**DATA TO USE**
··········
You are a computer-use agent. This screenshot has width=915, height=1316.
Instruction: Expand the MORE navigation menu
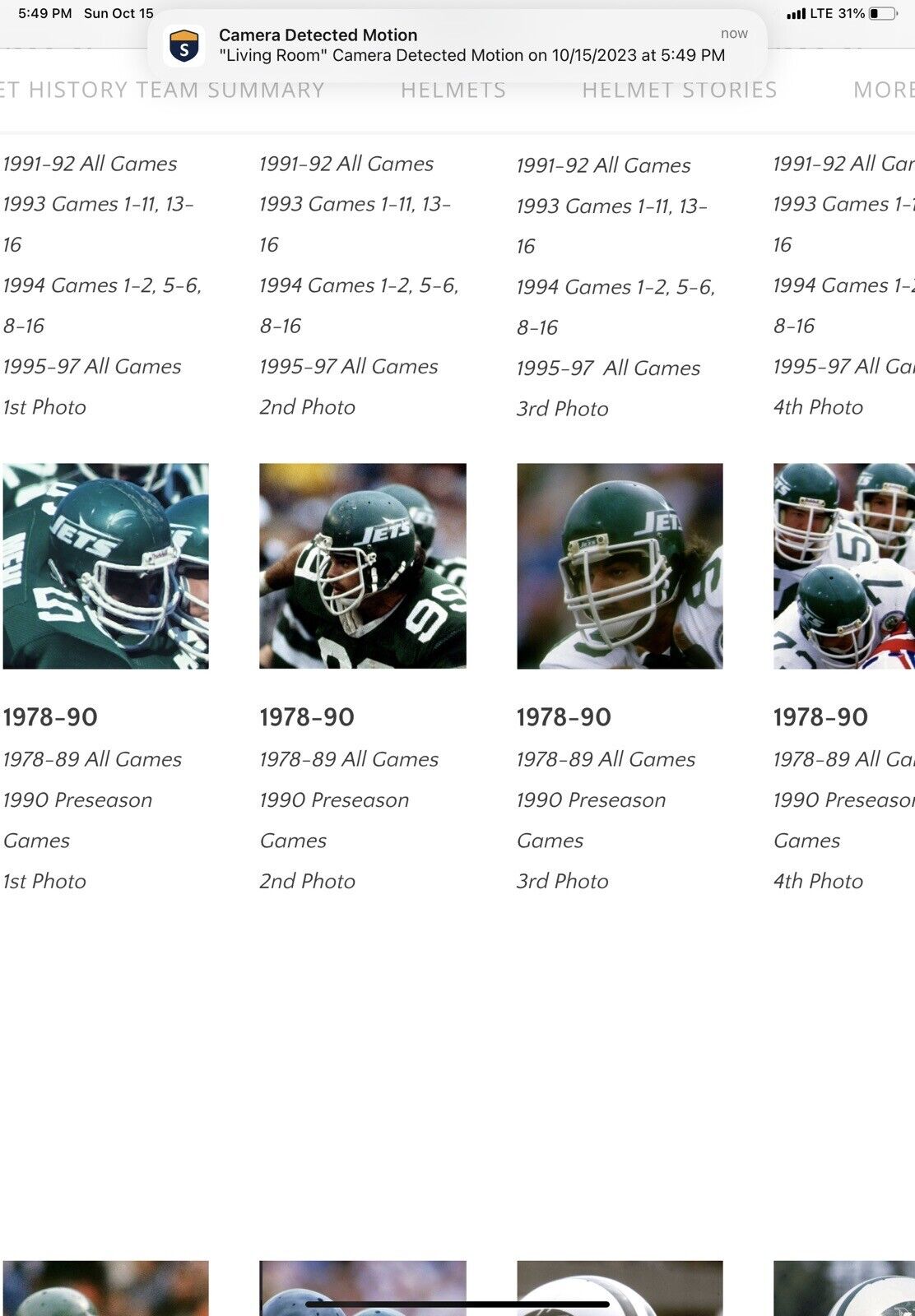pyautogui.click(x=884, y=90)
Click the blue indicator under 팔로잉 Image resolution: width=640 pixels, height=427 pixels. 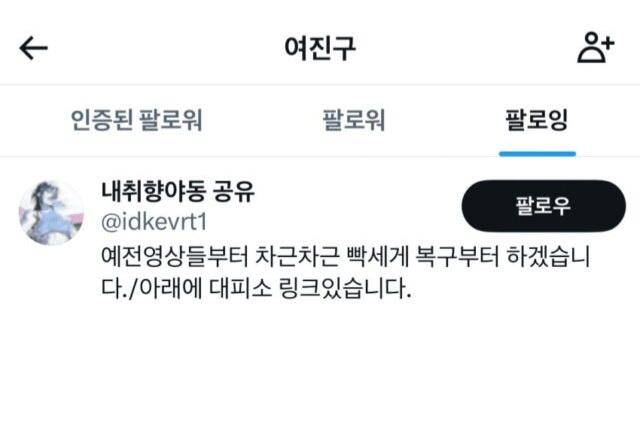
··········
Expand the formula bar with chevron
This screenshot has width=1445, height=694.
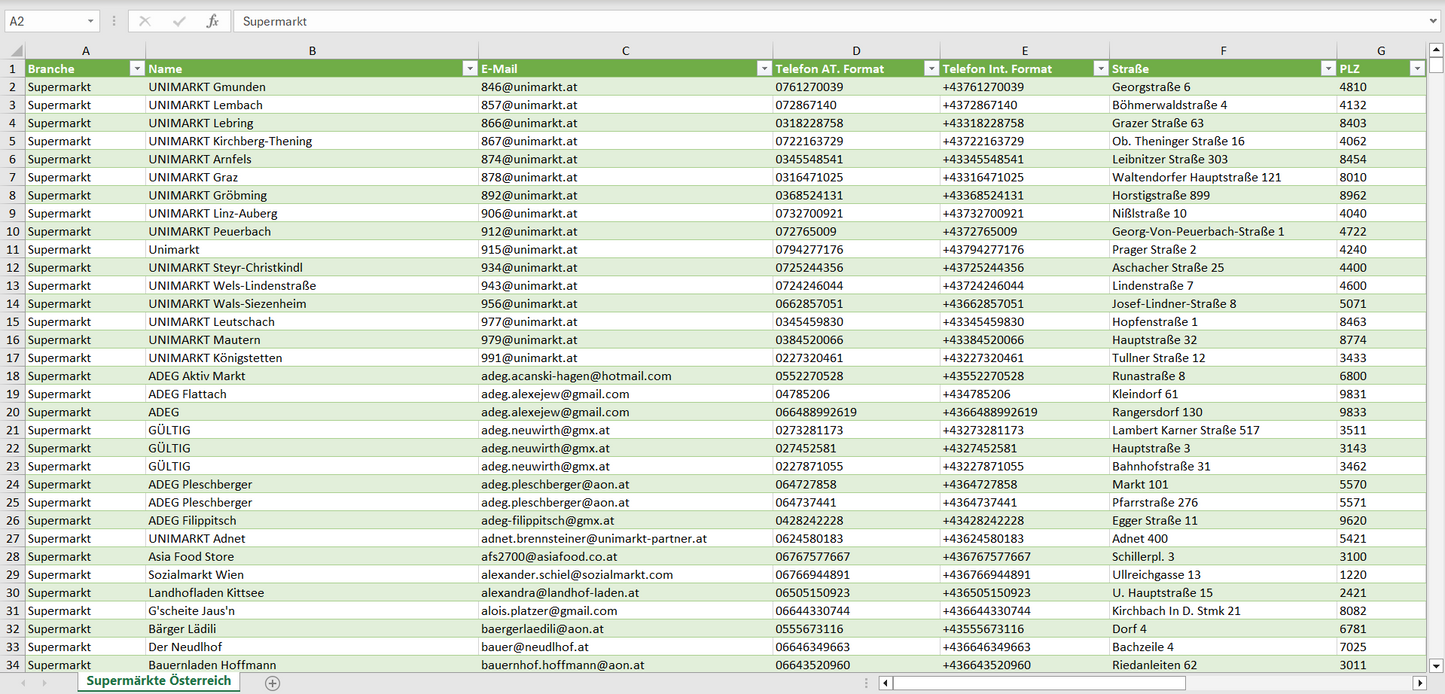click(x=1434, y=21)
··········
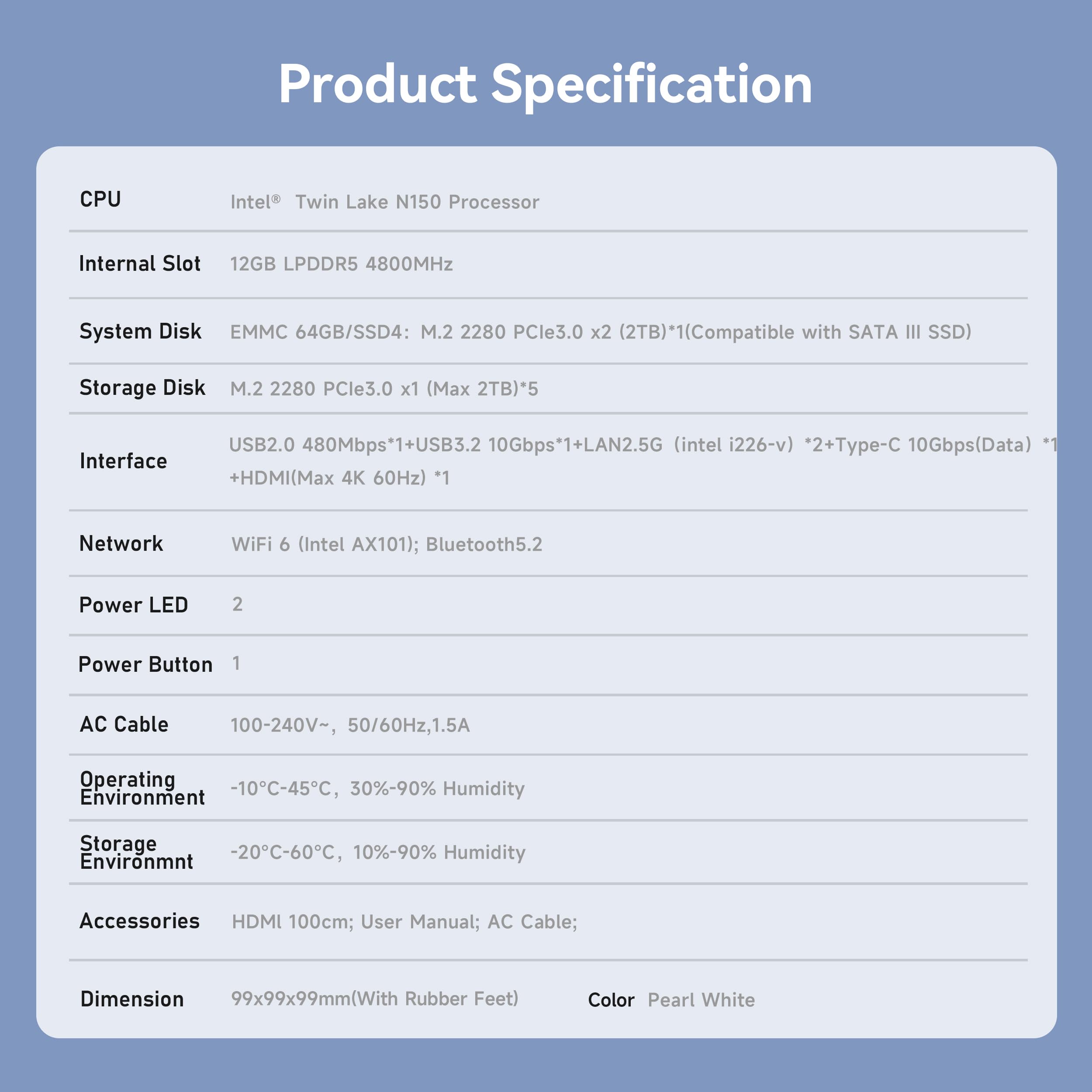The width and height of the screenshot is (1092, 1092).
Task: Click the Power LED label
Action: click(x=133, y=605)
··········
**WORK TO BE COMPLETED**
What you return must match, character for character, the lines above from the one with "Instruction: Expand the MORE navigation menu" through the one with "Click the blue", minus any pictures.

**WORKED SOLUTION**
Instruction: Expand the MORE navigation menu
pyautogui.click(x=884, y=90)
Click the blue indicator under 팔로잉 Image resolution: width=640 pixels, height=427 pixels. 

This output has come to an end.